Burn Standard’s readies resolution plan, looks to raise Rs 100 crore and sell land

Industry:    2018-01-08

State-owned wagon maker Burn Standard is planning to put up its land on sale to pay off about Rs 100 crore dues to creditors of about Rs 100 crore as the last ditch attempt to get out of bankruptcy proceedings.

Burn Standard has lands valued at about Rs 750 crore in its possession, two persons familiar with the development told ET.

The company is also looking to raise about Rs 100 crore immediately either from United Bank of IndiaBSE 0.54 % or the Ministry of Railways as working capital as well as to expedite clearing of the dues since selling of land may take long.

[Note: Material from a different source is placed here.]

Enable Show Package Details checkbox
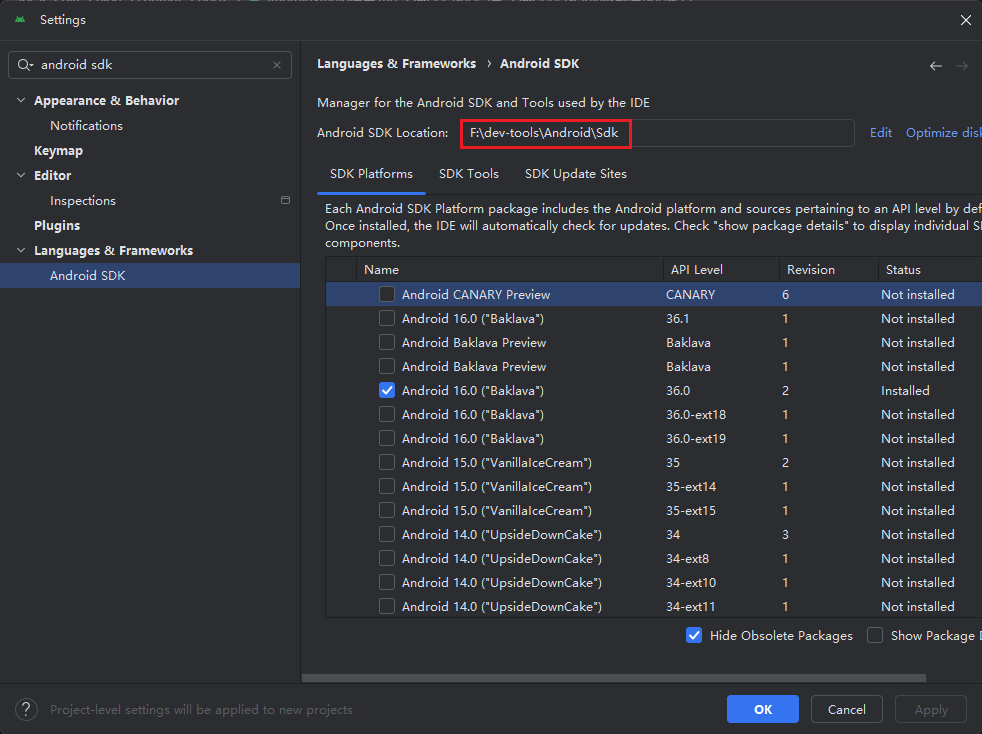Screen dimensions: 982x734 tap(875, 635)
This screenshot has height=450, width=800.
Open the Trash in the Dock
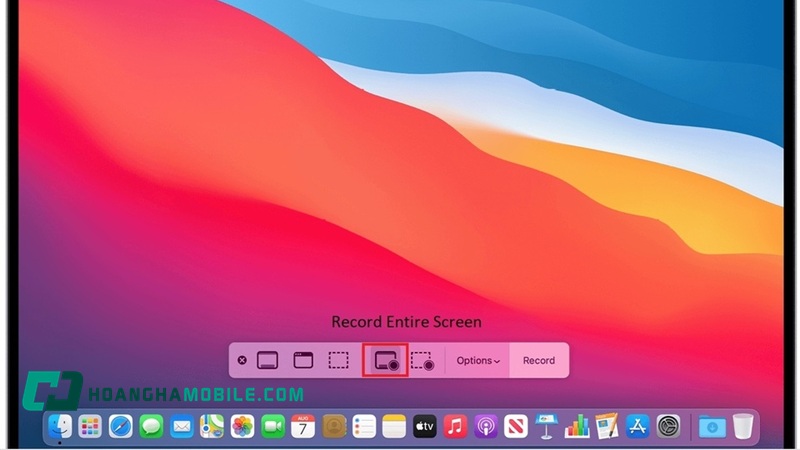point(742,427)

These are in a nutshell the most significant aspects of the company’s resolution plan, which is being finalised now for submission before the bankruptcy court, the persons mentioned above said.

The company with Rs 290 crore of accumulated loss and Rs 107 crore negative net worth has to complete the insolvency resolution process by February 24, which is the extended deadline given by National Company Law Tribunal’s Kolkata bench. If it fails to do so, it will face liquidation as a rule, making 500-odd people including 50 officers jobless at one go.

Resolution professional Partha Kamal Sen refused comment on the development.

The company went to NCLT in June 2017 and the first deadline for resolution exercise ended on November 27. Sources said the company owns 422 acre with fair market value of Rs 757 crore while its plant and machinery is valued at Rs 25 crore.

“We expect a successful resolution exercise as we have land to back our plans,” a company official said.

There is a catch though. Even if the resolution plan goes through, the survival of the century-old company is still in doubt as the Niti Aayog is learnt to have recommended the closure of the company, which is way far behind rivals with no investments in years in technology and faces high overhead costs.

“We are keeping our fingers crossed. If we survive, wagon repairing and shipbuilding can be the areas where we can do well and earn about 15% margin” the official said.

The company, which saw failure of successive revival plans over the last two decades, made 680 wagons and repaired 3,700 this fiscal till December amid adversities. It recorded net sales of Rs 197 crore for the first nine months of the fiscal, compared with Rs 195 crore it did last fiscal, despite the scaling down of the foundry operation at Howrah. The company has two engineering units at Howrah and Burnpur.